In Africa and most developed nations, Uber and Bolt are probably the prominent peer-to-peer ride-sharing firms. Uber has been operating in over 100 cities across 37 countries between 2009 and 2013, and Bolt operates in more than 80 cities across 33 countries. Bolt is trying to create a social atmosphere among its clients, inviting riders to occupy their front seat and embracing the driver in a generous act of celebration. Uber creates an environment for more specialized drivers where social experience with the driver is not emphasized. Everyone older than 21 with a driving history of at least one year and a valid driver’s authorization will become a driver on the network. Apart from this, inexperienced drivers are forced to attend short online video orientations via background checks. As soon as a new driver is admitted, the candidate becomes a self-employed agent, not workers. You are wholly controlled by where, when, and how far you travel.

2.1 Algorithmic management within the digital work platform

Under Uber’s and Bolt’s platforms, the management of ratings and ratings with information, decision-making, and appraisal functions of human managers under organizations is focused on three algorithmic processes: passenger-driver matched, interactive display of price-priced areas, and data-driven assessments [5].

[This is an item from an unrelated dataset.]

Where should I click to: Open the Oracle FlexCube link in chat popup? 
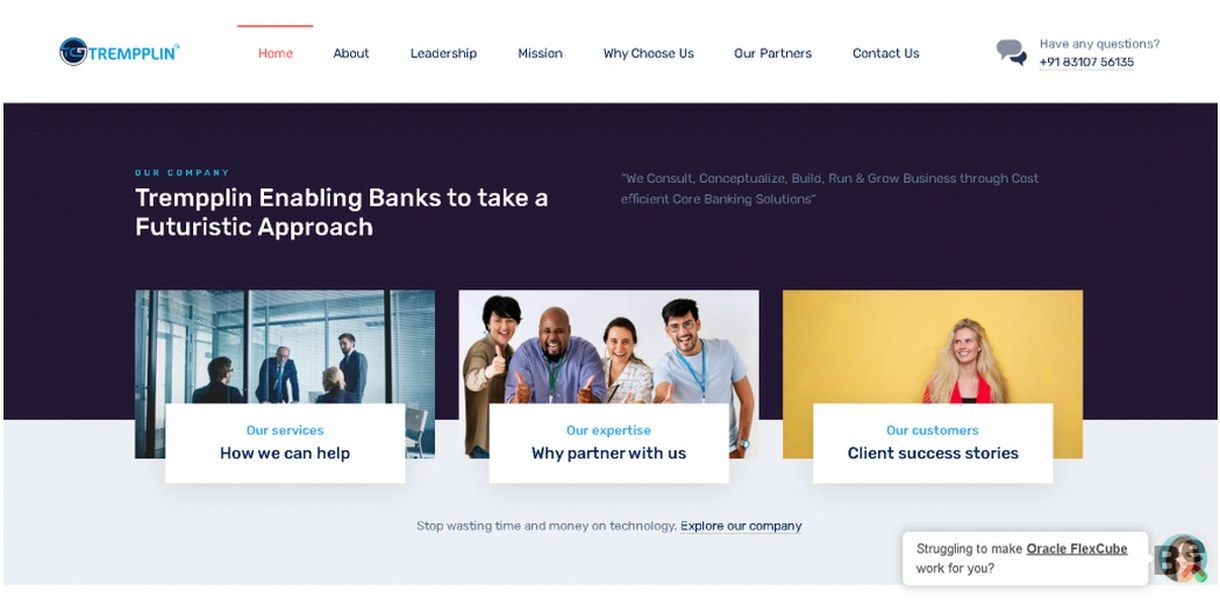(x=1077, y=549)
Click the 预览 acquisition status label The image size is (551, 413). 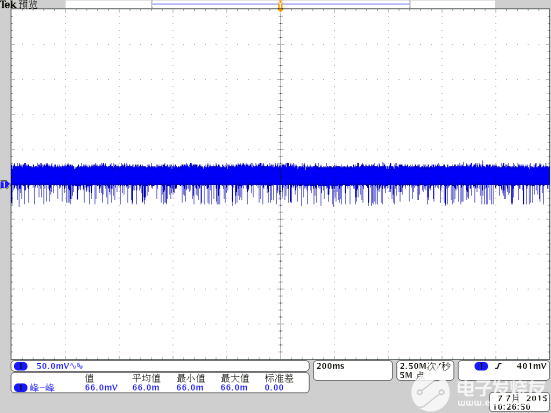click(28, 5)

2.2 Allocation of work on the platform: driver-passenger pairing

Drivers must activate their platform app to perform their function. This allows drivers to get their work done and execute it. According to Uber, “the nearest driver to this rider immediately gets the tour order in a 15-second timeframe to receive it,” until the user orders a trip across the portal (i.e., the smartphone app) [2]. But both Uber and Bolt deny specifics of the pairing algorithm based on proximity. Our analysis, however, showed that the algorithm could also have other variables. The passengers’ request contains information on the location, image, name, and rating of passengers.

When the driver agrees with the request, it will notify the passenger, and the driver will be able to drive to the position where the passenger is waiting for the driver to begin the journey. Both Uber and Bolt do not have the option or drivers’ desires, whether they choose to obtain on the network for those passengers or trips. Both platforms facilitate passive dismissal of allocated passengers only, i.e., if the driver does not want to approve the request, the accepted 15-second window must wait before a passenger’s new request is sent for the app.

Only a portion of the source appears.